In the present case, an adenocarcinoma arose from the submucosal layer of the anastomotic site of a previous high anterior resection for polyposis caused by PJS polyposis in a young man, 18 years after surgery. The cancer arising from the submucosal area was identified by both endoscopic and histologic examinations. Two preoperative endoscopic examinations were performed. The first revealed a hemorrhagic tumor with a smooth surface and edge protruding from the surface of the rectum, which appeared through the orifice of the rectal mucosa. Curiously, the second examination 4 days later showed that the protruding tumor had disappeared, which is rarely observed in common rectal cancers. We hypothesize that the neck of the tumor at the rectal orifice may have been disrupted since the patient later informed us that he had excreted small hemorrhagic masses before the second examination. Histological examination revealed that the cancer mainly occupied the proper muscle layer and that granulation tissue covered the surface of the tumor but not the surrounding rectal mucosa; this indicated that a disruption had occurred at the neck of the tumor, as it was free from the surrounding rectal mucosa.
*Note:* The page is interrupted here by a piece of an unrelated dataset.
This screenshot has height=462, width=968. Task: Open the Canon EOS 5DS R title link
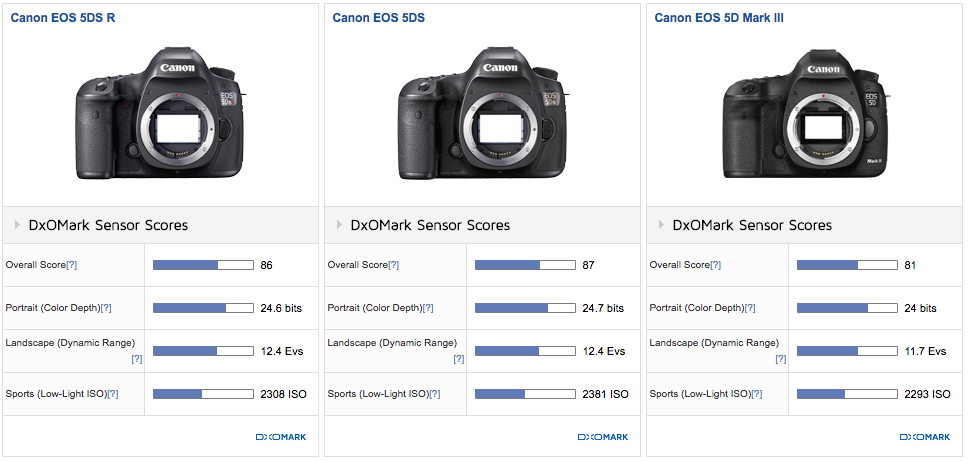(x=68, y=17)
In addition, histological examination demonstrated that normal rectal mucosa was incorporated into the bone and surrounding stromal tissues, both of which the cancer had invaded into. This suggests that rectal mucosa in the bone or surrounding stromal tissues exists prior to bone formation or cancer development since normal rectal mucosa cannot naturally invade into these tissues.
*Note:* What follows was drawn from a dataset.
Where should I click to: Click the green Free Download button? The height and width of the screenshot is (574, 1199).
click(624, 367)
We suggest that bone formation at the anastomotic site, or heterotopic ossification, is important for understanding this condition. In fact, although a few cases of ossification have been reported in Peutz-Jeghers polyposis or colorectal cancer, ossification in the gastrointestinal tract is extremely rare [7, 8]. Since heterotopic ossification commonly occurs as a complication of trauma [9], the process of wound healing after traumatic injury at the anastomotic region may have induced heterotopic ossification, as well as the incorporation of rectal mucosa into the bone and surrounding stromal tissues in our patient. We had knowledge of the patient’s clinical history of long hospitalization after high anterior resection, in addition to the findings from the second low anterior resection of strong adhesion between the anastomotic region and the surrounding intestines. Together, these clinical and histological data imply that traumatic injury such as anastomotic leakage may have occurred in this region (Fig. 4). An alternative explanation is that the cavity, a so-called dog ear formation, which results from traditional double stapling anastomosis, was formed due to the original surgical procedure; however, the lack of clinical and surgical records makes it difficult to precisely ascertain its origins.
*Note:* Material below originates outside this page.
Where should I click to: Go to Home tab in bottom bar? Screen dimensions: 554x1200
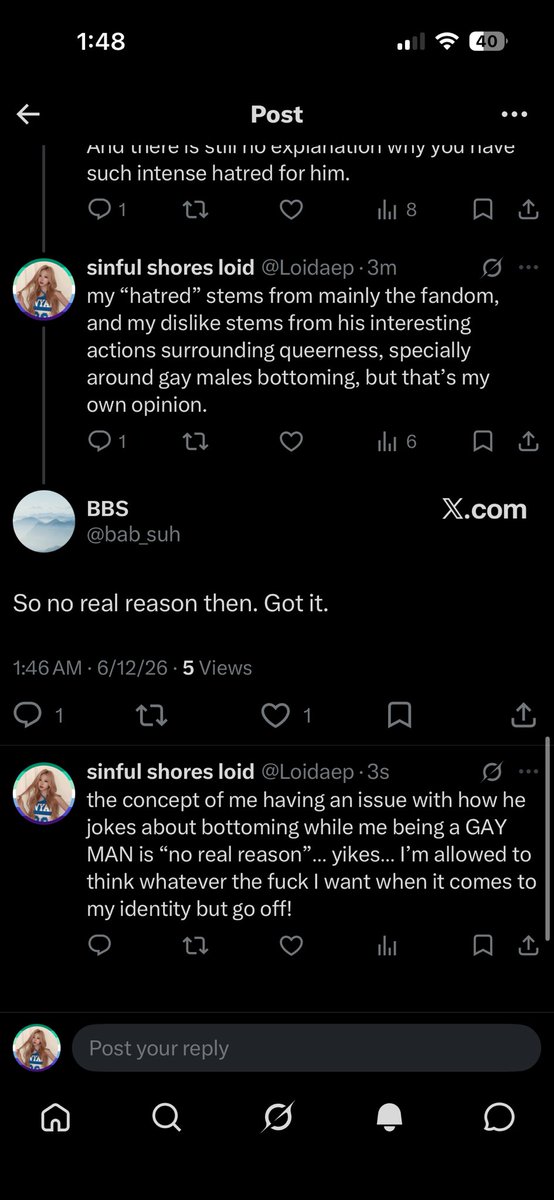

Although there is a high risk of colorectal cancer in patients with PJS, cancer developing at an anastomotic site has never been reported. In cases of common colorectal cancer, local recurrence at the anastomotic site after surgery often occurs within 3 years, but rarely after 5 years [4, 10]. However, in the present case, the initial tumors were not malignant but benign hamartomatous polyps, which were completely resected. Therefore, it is possible that the cancer in this case arose independently of the initial Peutz-Jeghers polyposis. On the other hand, given the high risk of colorectal cancer in patients with PJS, it is possible that the cavity at the anastomotic site was covered with rectal mucosa with malignant potential [3]. Chronic persistent inflammation may have occurred within the cavity which, in addition to the cavity being in an enclosed environment, may have led to cancer development. This is similar to what occurs in inflammatory bowel diseases such as ulcerative colitis that secondarily develop into colorectal cancer [11]. Thus, we concluded that the patient with PJS may have developed cancer in the rectal mucosa with malignant potential that was located in the submucosal cavity or had been incorporated into the bone or stromal tissues. We hypothesize that this was further stimulated by chronic persistent inflammation during the 18-year period after the initial high anterior resection of the rectum due to Peutz-Jeghers polyposis.